“Boom do serviço civil revela crise existencial do exército”
Alguns políticos consideram a crescente opção pelo serviço civil uma perda ou até ameaça para o exército suíço. Mas, segundo o especialista Hans-Ulrich Ernst, ela é suportável devido ao excesso de contingente.
Durante décadas, os suíços candidatos ao serviço civil tinham de expor em uma prova de consciência os motivos pelos quais não queriam ou não podiam prestar o serviço militar armado.
Esta prova foi eliminada em abril de 2009. Desde então, os prestadores de serviço civil são obrigados a cumprir esse serviço por um período de 1,5 vez mais longo do que o serviço militar.
Apesar dessa barreira, o número dos que prestam serviço civil aumentou de 1800 para quase 9000 mil na Suíça. Parlamentares da União Democrática de Centro (UDC), maior partido do país, temem que isso enfraqueça o exército de milícia do país.
Eles conseguiram aprovar na Comissão de Segurança do Parlamento propostas para reduzir drasticamente a atratividade do serviço civil. Trata-se essencialmente de reintroduzir o exame de consciência.
Prova complexa, mas ineficiente
Hans-Ulrich Ernst, ex-secretário-geral do então Departamento Militar Federal (hoje Ministério suíço da Defesa) sacode a cabeça quando ouve falar dessas tentativas de voltar atrás no tempo.
“A experiência mostra que o exame de consciência não trouxe nada além de muito dispêndio, porque apenas uma percentagem muito pequena dos que prestam serviço civil falha nesta prova.”
Tempestade inicial passou
Ernst, que considera o atual exército grande demais e ineficiente, argumenta ainda que “o número dos candidatos ao serviço civil está está novamente caindo. Por isso, todo esse alarde é infundado”, diz à swissinfo.ch. Ele dá poucas chances políticas às tentativas de novamente elevar as barreiras.
“A Suíça tem cerca de seis milhões de cidadãos suíços e um exército de 140 mil membros ativos. A Finlândia, com 5,5 milhões de cidadãos finlandeses, tem um exército de 22.600 ativos.”
Ernst ilustra o excesso de contingente com o exemplo da Alemanha. “O ministro alemão da Defesa quer reduzir as forças armadas a 170 mil homens. Já a Suíça, que é dez vezes menor em superfície e população, tem um exército com 220 mil membros.” Este número inclui 80 mil reservistas.
Não é o aumento do número de prestadores de serviço civil que preocupa Ernst e sim outra coisa. “O número de cerca de 4 mil jovens que querem prestar o pouco atraente serviço civil depois de frequentar a escola de recrutas é um exemplo gritante da crise existencial do atual exército suíço”, diz.
O que fazer?
Muitas unidades não têm qualquer tarefa significativa, acrescenta. “O comando quer mostrar trabalho, mas está subocupado. O acidente de barco no rio Kander (em cinco militares morreram afogados que no verão de 2008, N.d.R.) foi um resultado disso.”

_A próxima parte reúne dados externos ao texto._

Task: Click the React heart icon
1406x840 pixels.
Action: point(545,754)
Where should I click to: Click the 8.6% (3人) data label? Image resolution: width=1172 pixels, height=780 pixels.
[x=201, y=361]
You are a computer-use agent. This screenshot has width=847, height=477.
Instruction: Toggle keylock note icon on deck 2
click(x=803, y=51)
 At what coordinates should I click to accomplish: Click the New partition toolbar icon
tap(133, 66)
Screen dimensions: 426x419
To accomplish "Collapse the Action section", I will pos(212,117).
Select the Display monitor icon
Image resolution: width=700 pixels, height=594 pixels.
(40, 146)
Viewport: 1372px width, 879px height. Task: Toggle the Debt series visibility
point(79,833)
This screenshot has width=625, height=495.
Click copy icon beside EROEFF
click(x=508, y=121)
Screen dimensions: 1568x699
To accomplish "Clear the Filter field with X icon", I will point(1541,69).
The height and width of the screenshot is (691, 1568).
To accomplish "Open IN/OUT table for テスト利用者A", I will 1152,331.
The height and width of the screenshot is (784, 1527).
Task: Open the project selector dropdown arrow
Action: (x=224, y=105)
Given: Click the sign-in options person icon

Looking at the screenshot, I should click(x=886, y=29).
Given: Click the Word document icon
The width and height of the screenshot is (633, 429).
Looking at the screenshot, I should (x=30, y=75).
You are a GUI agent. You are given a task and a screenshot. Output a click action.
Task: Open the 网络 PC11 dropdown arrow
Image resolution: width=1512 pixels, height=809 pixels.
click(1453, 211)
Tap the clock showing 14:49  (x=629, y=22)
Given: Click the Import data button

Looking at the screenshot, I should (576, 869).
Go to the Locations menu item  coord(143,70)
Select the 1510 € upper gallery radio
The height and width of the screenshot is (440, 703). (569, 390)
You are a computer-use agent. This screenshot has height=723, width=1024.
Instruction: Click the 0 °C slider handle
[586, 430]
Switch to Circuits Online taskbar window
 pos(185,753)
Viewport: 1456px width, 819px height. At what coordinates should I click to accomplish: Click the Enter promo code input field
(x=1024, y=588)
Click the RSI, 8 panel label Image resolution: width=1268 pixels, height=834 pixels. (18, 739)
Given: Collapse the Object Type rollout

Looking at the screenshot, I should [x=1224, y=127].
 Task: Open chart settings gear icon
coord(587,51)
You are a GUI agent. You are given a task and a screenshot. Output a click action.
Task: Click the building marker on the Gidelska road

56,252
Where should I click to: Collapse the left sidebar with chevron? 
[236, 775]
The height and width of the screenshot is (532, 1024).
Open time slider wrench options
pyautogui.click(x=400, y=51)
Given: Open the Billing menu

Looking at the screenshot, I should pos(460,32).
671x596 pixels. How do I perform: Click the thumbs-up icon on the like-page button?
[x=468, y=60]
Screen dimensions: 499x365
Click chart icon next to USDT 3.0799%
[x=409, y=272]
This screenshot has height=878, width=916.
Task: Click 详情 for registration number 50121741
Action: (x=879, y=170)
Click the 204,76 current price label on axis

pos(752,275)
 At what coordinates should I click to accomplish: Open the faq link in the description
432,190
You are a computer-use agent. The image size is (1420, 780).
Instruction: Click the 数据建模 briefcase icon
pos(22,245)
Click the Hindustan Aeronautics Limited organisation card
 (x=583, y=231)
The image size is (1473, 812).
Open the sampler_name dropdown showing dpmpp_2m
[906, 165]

Apesar do excesso de contingente, segundo Ernst, nem sempre as tropas estão de prontidão quando requisitadas. “Na enchente de 1999, apenas a metade de um batalhão de salvamento pôde ser mobilizada. A outra metade igualmente estava motivada, mas não podia transferir seus cursos obrigatórios.”
Apesar de suas críticas, Ernst não partilha a posição de críticos esquerdistas do exército que querem abolir o serviço militar obrigatório. Em seu modelo de exército de milícia para o século 21, ele parte de um número constante de recrutas.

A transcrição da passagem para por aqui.